Per la mia generazione, cresciuta senza guerre, gli eroi sono i campioni dello sport.
Chiedete a Rafael Nadal di scegliere tra le sue 14 vittorie su 14 finali al Roland Garros, e il primogenito che si chiama come lui (il secondo è in arrivo); non avrà esitazioni.
Gustavo Thoeni non mi parlava dell’oro olimpico o della leggendaria rimonta ai Mondiali di Sankt-Moritz; mi parlava della sua massima felicità, fare sci alpinismo con le sue tre figlie.
Sandro Mazzola considera la sua più grande soddisfazione professionale non la Coppa dei Campioni vinta nel 1964 con l’Inter contro il Real Madrid, ma il fatto che Ferenc Puskás alla fine della partita gli abbia detto: «Ragazzo, io ho giocato contro tuo padre Valentino.

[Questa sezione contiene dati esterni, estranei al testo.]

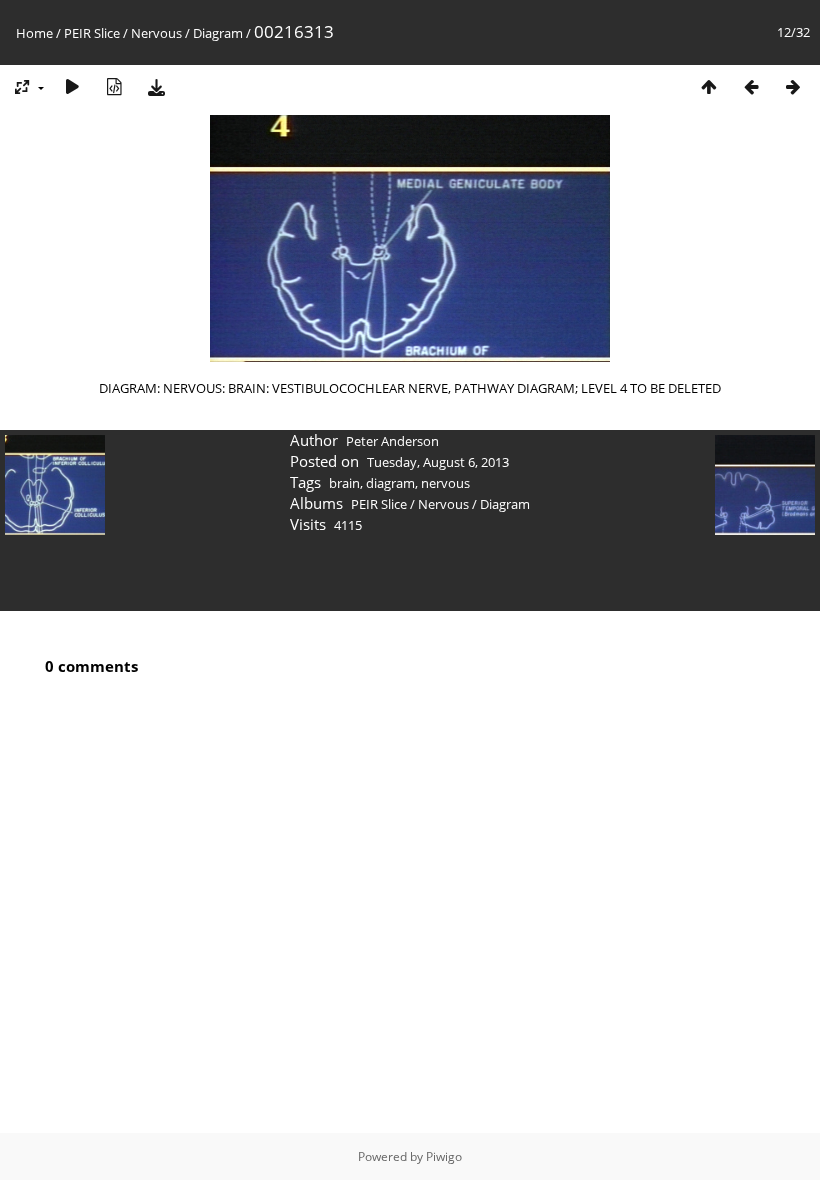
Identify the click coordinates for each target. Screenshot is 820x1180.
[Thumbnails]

Sei davvero degno di lui».
Lo ripeto: chi desidera figli non è migliore di chi non li desidera.
E fare figli può anche essere considerata una forma di egoismo.
Ma chi ha la fortuna di diventare genitore, e comunica agli altri la propria gioia, la propria felicità, il proprio entusiasmo, non è un egoista; compie il più grande gesto di altruismo possibile.